Tri-Cities family’s produce delivery business surges amid stay-home order
Getting real food directly to people’s homes has been Local Pumpkin’s mission for more than five years.
But in just one weekend the number of people who signed up for service more than doubled after stay home orders were issued in late March by Washington by Gov. Jay Inslee in response to the coronavirus outbreak.
The family-run Pasco business makes home deliveries of produce boxes that are sourced from local and regional farmers during the growing season, and other vendors during the off months.
Offerings can range from local potatoes, apples and onions to peppers and pineapples.
They also offer delivery of meat, eggs, dairy products, honey, jam, breakfast bars and fermented products — all from local, regional and Northwest sources.
“This time of year we do see an increase as people anticipate the local growing season beginning,” said Cathy Franklin, who along with her husband, John, started the business. “Even with that increase, we’ve never got to this number.”
While she notes that they aren’t a typical CSA — or community supported agriculture — they do serve the same purpose of getting local and organic food directly from farms to customer doorsteps.
The public took note of that service, and Local Pumpkin saw its average weekly deliveries grow from 250 to 540 over a two-week period — and they have a waiting list.
Customers can choose between weekly, biweekly or monthly deliveries.
The business, that started in 2014, spun out of the Franklins’ hobby farm at their home in Pasco that sits on 2 acres.
She and John, a controller at Gravis Law in Richland, run the business out of a converted barn along with three of their five adult children. They also have a number of part-time employees.
“We are working through these massive changes,” Franklin said. “We are a small family business — there are only so many hours of the day, and we can’t hire people to do what we’ve been doing by ourselves.”
Supporting local farmers
Among the challenges in the uptick in customers was basic logistics. They had to spend hours on their routing software to input new addresses, secure enough drivers for deliveries and determine if their vendors could fill all the orders.

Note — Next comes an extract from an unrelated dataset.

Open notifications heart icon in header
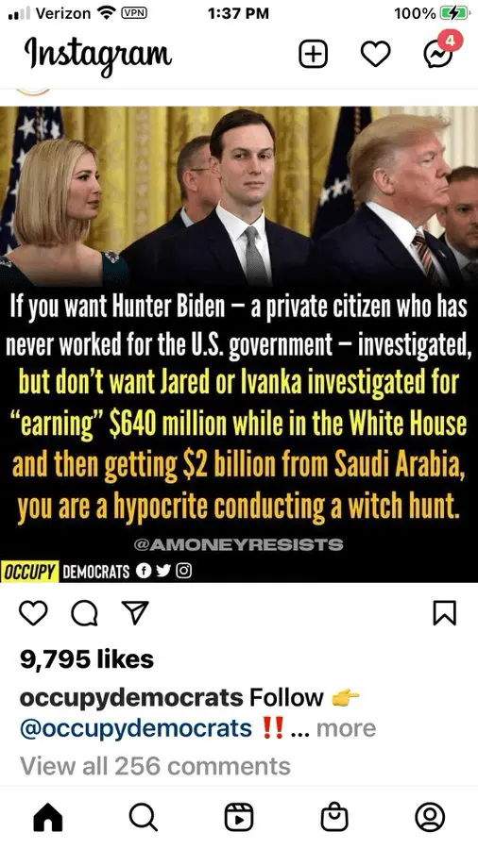 pos(376,55)
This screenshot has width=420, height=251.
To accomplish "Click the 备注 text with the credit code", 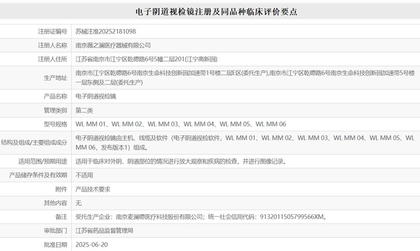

One of those vendors is Pure Eire Dairy in Othello, a 100 percent grass-fed dairy that sells to grocery stores.
Local Pumpkin sources all manner of its products from milk to heavy cream and from yogurt to kefir, a fermented milk drink.
“We were told that we went from Pure Eire’s small and newest customer to being its biggest in two weeks,” Franklin said.
In addition to the growth in business, Franklin is glad to do her part in supporting local farmers and to better the health of the community.
“I’m really passionate about health and good food and more traditional methods,” she said.
One of the biggest things she continues to think about is people who don’t normally cook at home may be spending much more time in the kitchen until the stay home order ends May 4.
“This is such an opportunity to get back to basics of eating together as a family, and being creative in creating beautiful things in the kitchen and having amazing meals. It doesn’t have to be deprivation.”